Back in 2001, my Ironman triathlon buddies thought it would be a laugh to join an Ashtanga session which was meant to be very hard. It was!
What style of yoga do you practice?
Ashtanga, Rocket and Yin.
How has it changed your life?
Substantially. I finally took up yoga teaching a year ago. It is my main physical activity - running and cycling have faded into the background and I swim only occasionally. Yoga provides me mostly all that I need for fitness. It has also changed my outlook on life and contributed to positive personal changes.
What is your most memorable yoga moment?
Accomplishing a clean Ashtanga jump-back for the first time was an Eureka moment I guess.
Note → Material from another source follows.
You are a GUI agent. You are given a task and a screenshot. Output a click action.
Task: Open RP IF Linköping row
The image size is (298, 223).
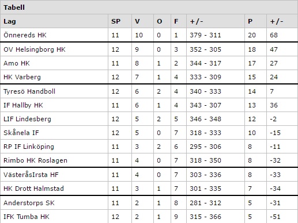coord(149,147)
Though I'm trying desperately to come up with something less ego-driven to mention but I got nothin'.
What makes a great yoga teacher?
The ability to let the student do the yoga, expressing the poses in their own personal way.
What is your favourite pose and why?
Marichiasana D; it resets my back in a way nothing else does.
What do you do when not doing yoga?
I have a full-time job at university. In my free time it's more music, and some running and cycling.
What are you listening to?
Revisiting Michael Hedges, the originator of the acoustic guitar percussive style.
What are you reading?
Haruki Murakami's 1Q84.
What do you want to be when you grow up?
If you could be any animal in the world, what would you choose?
Who would play you in the film of your life?
What is your guiltiest pleasure?
Watching chick flicks with my daughters when they visit!
When are you happiest?
Mostly on Saturday mornings around 10am.
What is your greatest fear?
The death of loved ones.
Where would you go if you could time travel?
Back to 1970. I was there already but I was only 10 years old and I'd like to go to Woodstock without a chaperone.
Why should people do yoga?
Because if they stretch their body, their mind will follow.
Finally, tell us something we don’t know.
There is only one standing pose mentioned in Byhasa's notes to the Yoga Sutra in about 500 - 600 CE. While the much later (16th C) Hatha Yoga Pradipika mentions only sitting poses. There is a good chance that standing poses as we know them are all derived from early 20th Century gymnastics as described in Mark Singlelton's book.